On May 16, 2003, fourteen suicide bombers launched a series of attacks throughout Casablanca. It was the deadliest attack in Morocco's history. The bombers came from the shantytowns of Sidi Moumen, a poor suburb on the edge of a dump whose impoverished residents rarely if ever set foot in the cosmopolitan city at their doorstep. Mahi Binebine's novel Horses of God follows four childhood friends growing up in Sidi Moumen as they make the life-changing decisions that will lead them to become Islamist martyrs.
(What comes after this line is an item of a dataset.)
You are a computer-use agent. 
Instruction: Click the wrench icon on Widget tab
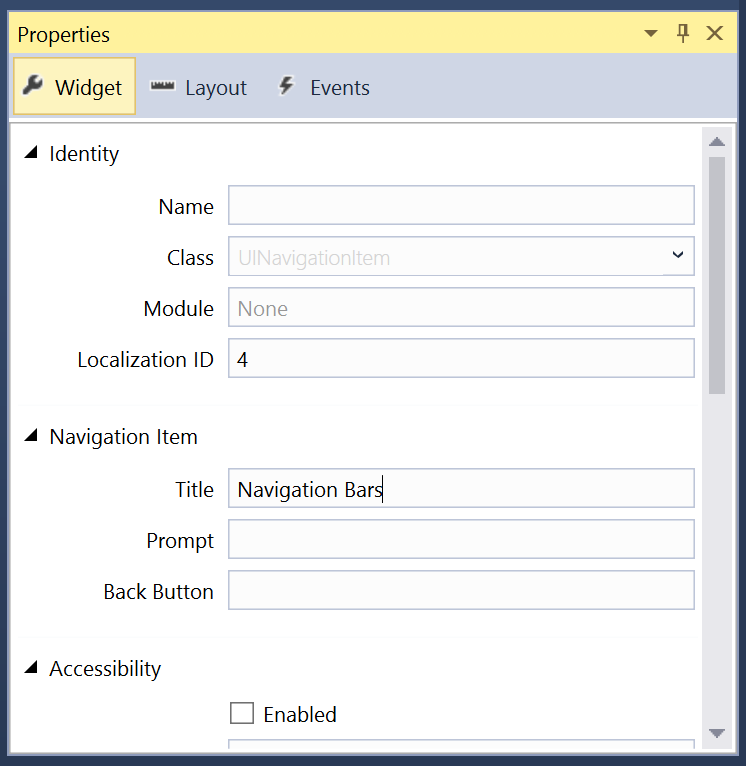[33, 86]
The seeds of fundamentalist martyrdom are sown in the dirt-poor lives of Yachine, Nabil, Fuad, and Ali, all raised in Sidi Moumen. The boys' soccer team, The Stars of Sidi Moumen, is their main escape from the poverty, violence, and absence of hope that pervade their lives. When Yachine's older brother Hamid falls under the spell of fundamentalist leader Abu Zoubeir, the attraction of a religion that offers discipline, purpose, and guidance to young men who have none of these things becomes too seductive to ignore.

Narrated by Yachine from the afterlife, Horses of God portrays the sweet innocence of childhood and friendship as well as the challenges facing those with few opportunities for a better life. Binebine navigates the controversial situation with compassion, creating empathy for the boys, who believe they have no choice but to follow the path offered them.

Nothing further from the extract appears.